Start of STORED RECORDS
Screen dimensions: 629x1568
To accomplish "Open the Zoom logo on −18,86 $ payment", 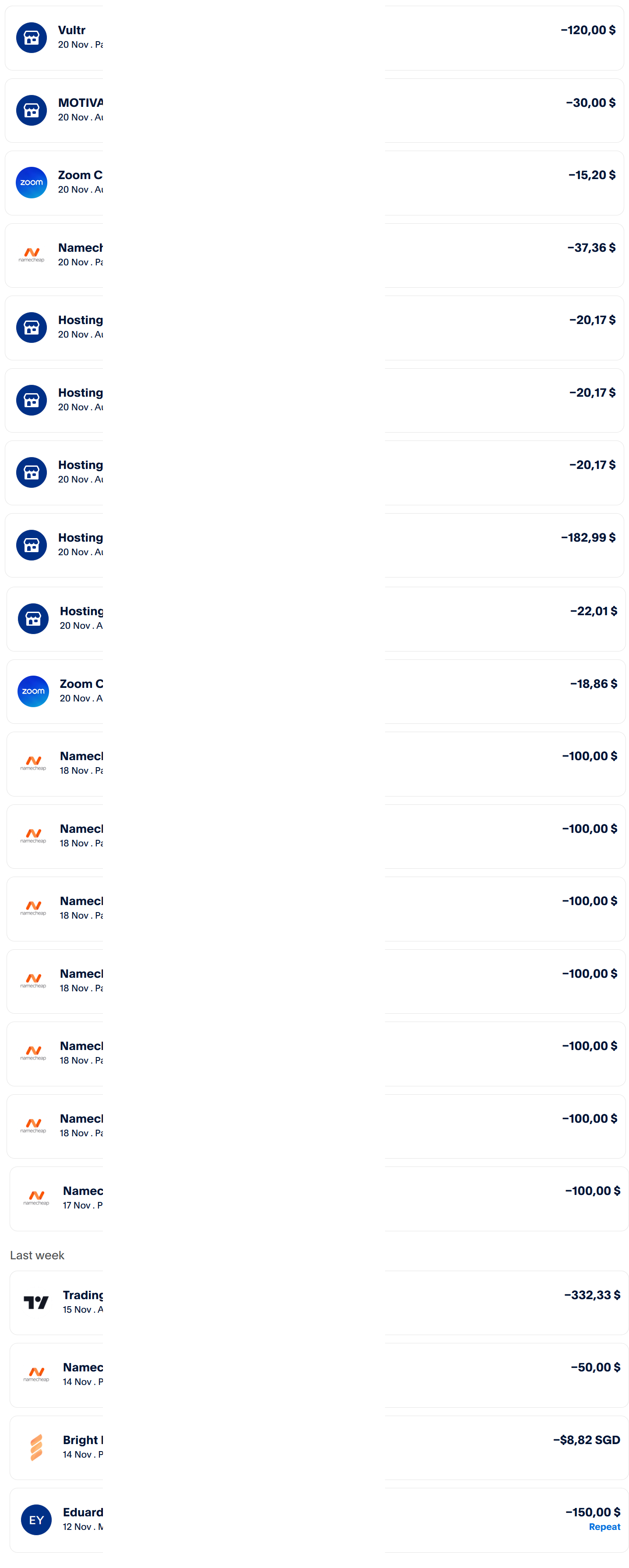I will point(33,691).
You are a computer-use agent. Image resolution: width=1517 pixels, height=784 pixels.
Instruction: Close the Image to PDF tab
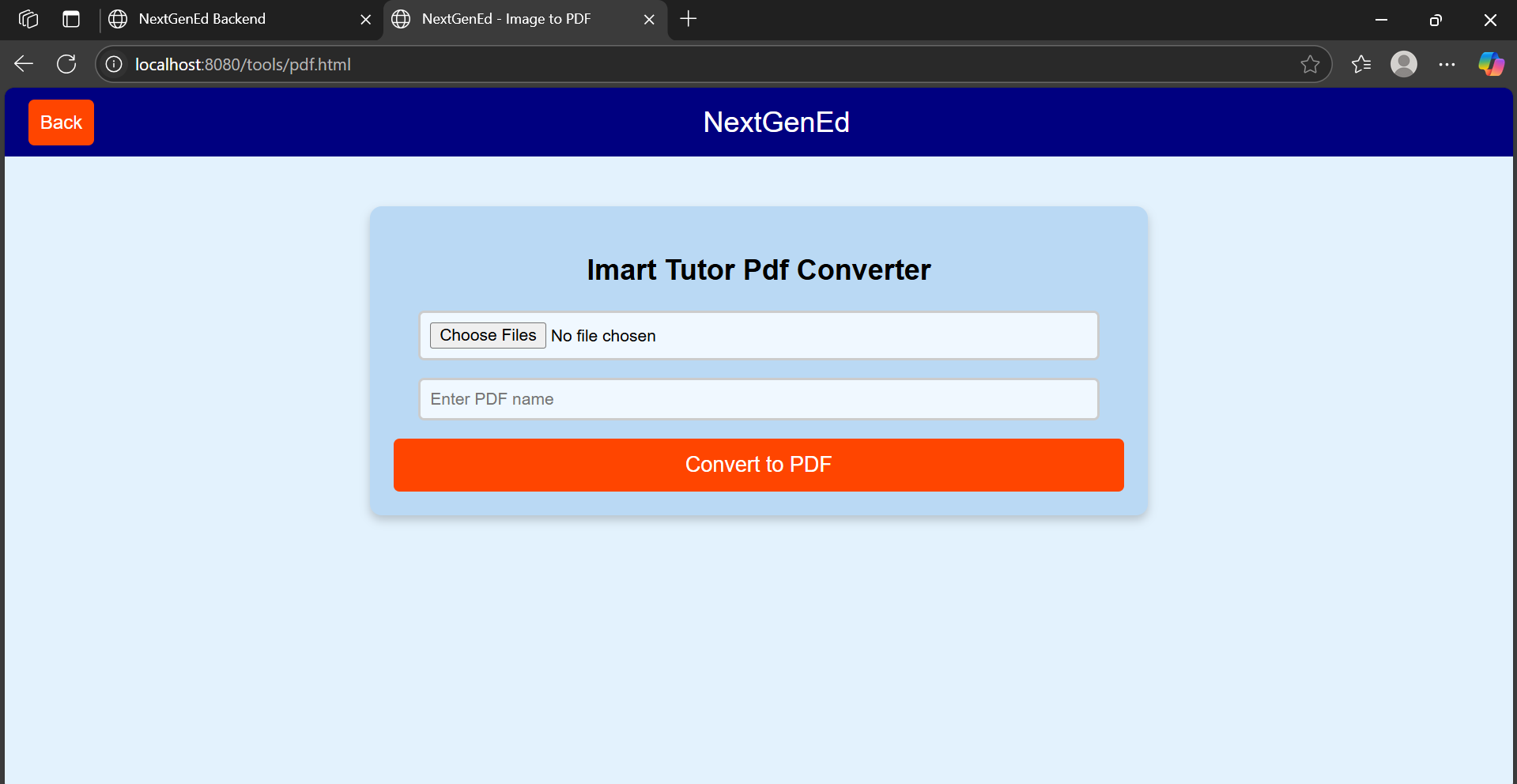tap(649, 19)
End of STORED RECORDS
**WORK TO DO:**
Set down the items verbatim, beginning at the line that contains "You are a computer-use" and stopping after the final line of the items. Omit the pictures from your copy.

**REPLY TO THE EXERCISE:**
You are a computer-use agent. Image resolution: width=1517 pixels, height=784 pixels.
Instruction: Close the Image to PDF tab
tap(649, 19)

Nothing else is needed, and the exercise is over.